CWRU alumnus to take the field for Super Bowl 50

Jeff Rice officiating NFL gameCase Western Reserve graduate Jeff Rice (LAW ’75) will be wearing number 44 when he takes the field Sunday for Super Bowl 50.

But don’t look for him to be making plays—he’ll be watching them.

The Lyndhurst native is one of seven officials the National Football League named to work the field of its championship game, last year viewed by more than 114 million people in the U.S. alone.

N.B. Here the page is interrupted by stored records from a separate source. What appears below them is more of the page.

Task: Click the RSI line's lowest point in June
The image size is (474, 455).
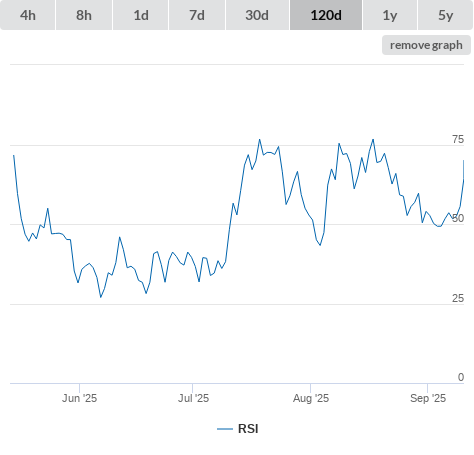Action: (x=101, y=297)
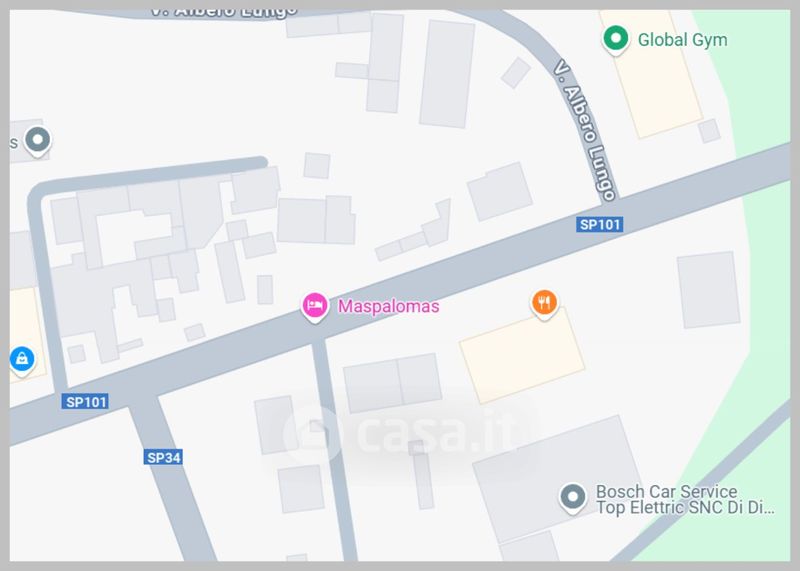Open the Global Gym text label
The image size is (800, 571).
pos(682,40)
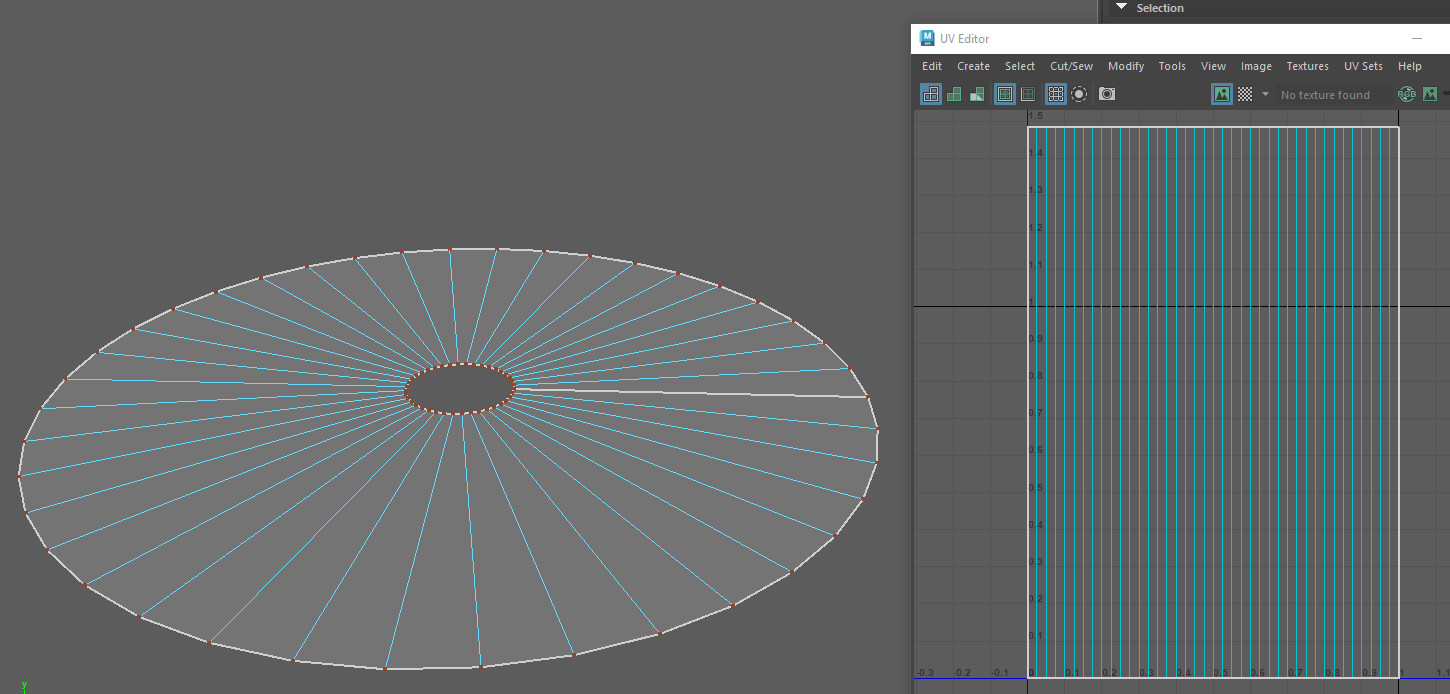
Task: Open the Modify menu
Action: (x=1125, y=66)
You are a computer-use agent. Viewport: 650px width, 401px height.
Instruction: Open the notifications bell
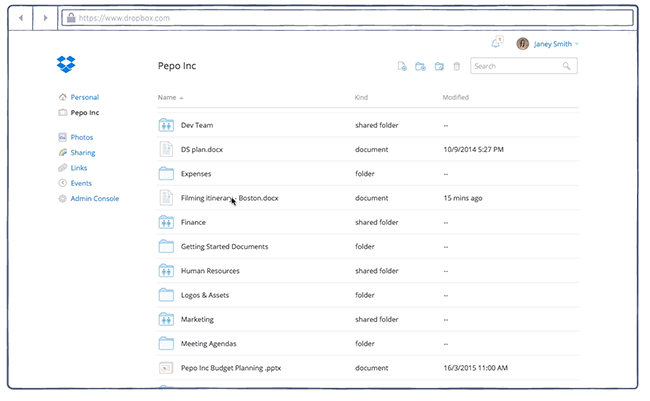coord(496,43)
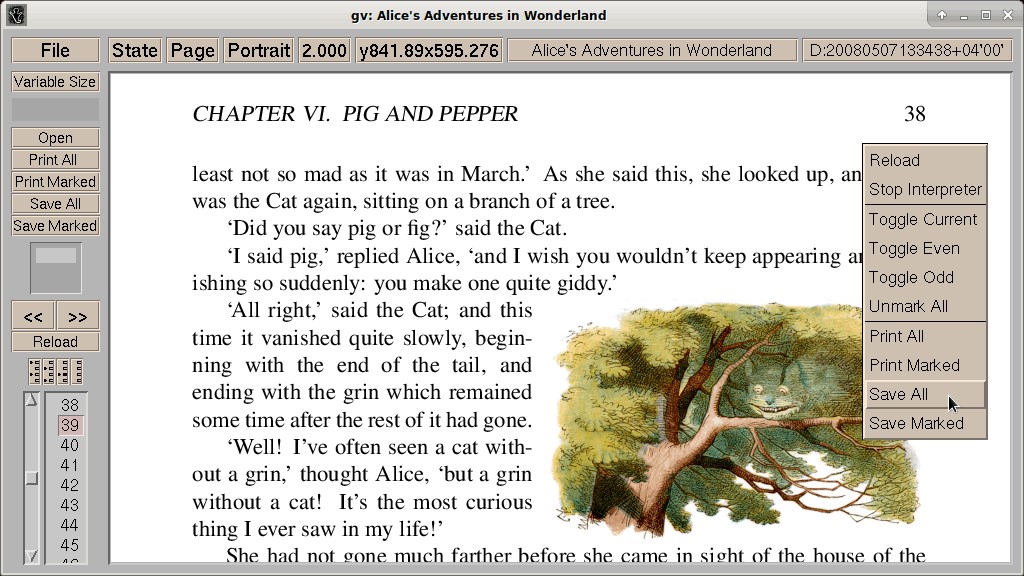Click the unmark all pages icon

76,372
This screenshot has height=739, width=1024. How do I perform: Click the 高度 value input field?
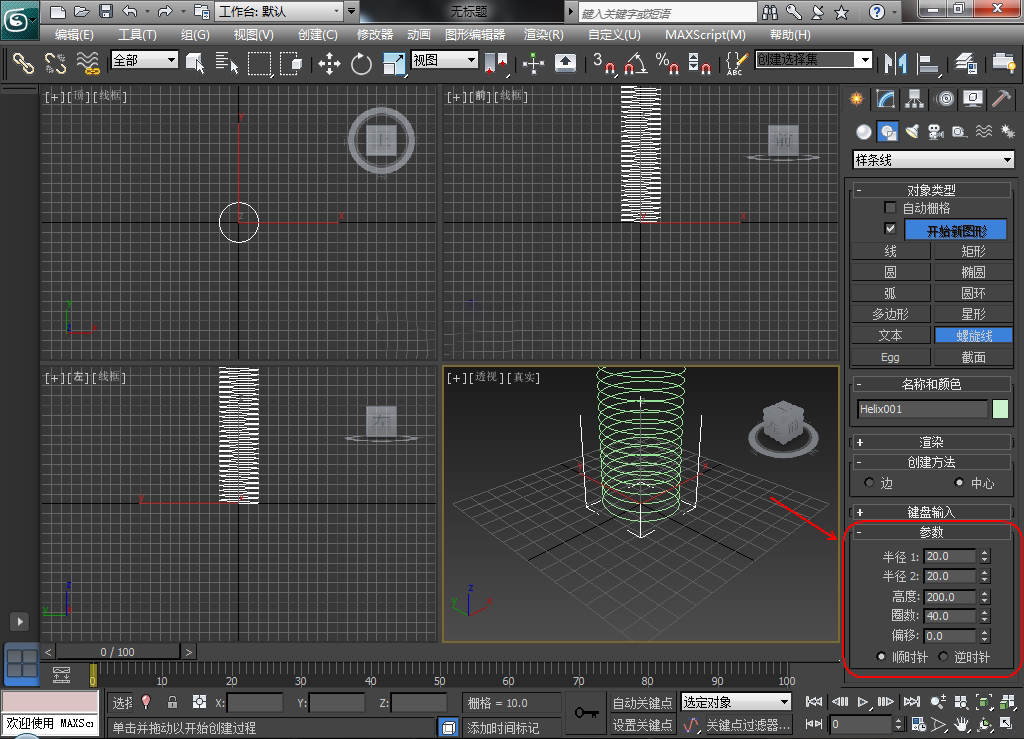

Rice, managing partner of a south Florida law firm, is accustomed to performing on such a prominent stage. After first officiating high school games as a law student here, he worked his way up to the NFL’s ranks in 1994. This year’s contest marks his third Super Bowl appearance in career that also includes 16 playoff games and the 2010 and 2011 Pro Bowls.

The league’s rules require that Super Bowl officials be ranked in the top level of those in their position, have previous playoff experience and five years in the NFL. For Super Bowl 50, Rice is the crew’s most veteran official and the only one with two previous championship games to his credit.

Rice’s position is umpire, the official charged to watch the line of scrimmage for false starts, holding, illegal blocks and other infractions. He also marks off penalties and makes sure the offense has the correct number of players on the field for each play.

Jeff Rice officiating in NFL game, talking with player“In court, I’ve got to know the law. I’ve got to be able to make split-second decisions or react to a judge’s question,” Rice said in a 2011 issue of Florida Trend magazine. “When I’m on the field, I have to know the rules backwards and forwards because I have to make split-second decisions there, too.”

The NFL does not allow officials to give interviews during the season, but those who know Rice emphasize his commitment to the role and appreciation of the opportunity.

“He takes his position with the NFL very seriously,” said Beverly Grady (LAW ’76), a Fort Myers attorney who met Rice while working in Florida and who has watched Rice officiate a Super Bowl game. “He’s very dedicated.”

Rice also is a supportive alumnus of the law school. Since graduation, Rice regularly offers to meet with students and accepts some for internships. Jessica Berg, co-dean of the School of Law, recently met Rice at his Florida firm, Goldstein, Buckley, Cechman, Rice & Purtz. A member of that state’s bar since 1975, Rice concentrates on business and corporate law, as well as construction and real estate transactions. He has been named one of the state’s “Super Lawyers” each year since 2006.

The work requires intense attention to detail, a skill Berg suspects Rice draws upon heavily on game days as well.

Viewers can decide for themselves Sunday, when the Carolina Panthers take on the Denver Broncos at 6:30 p.m. (EDT) Sunday, Feb 7, at Levi’s Stadium in Santa Clara, Calif.

The game will be broadcast on CBS, Channel 19 in Cleveland.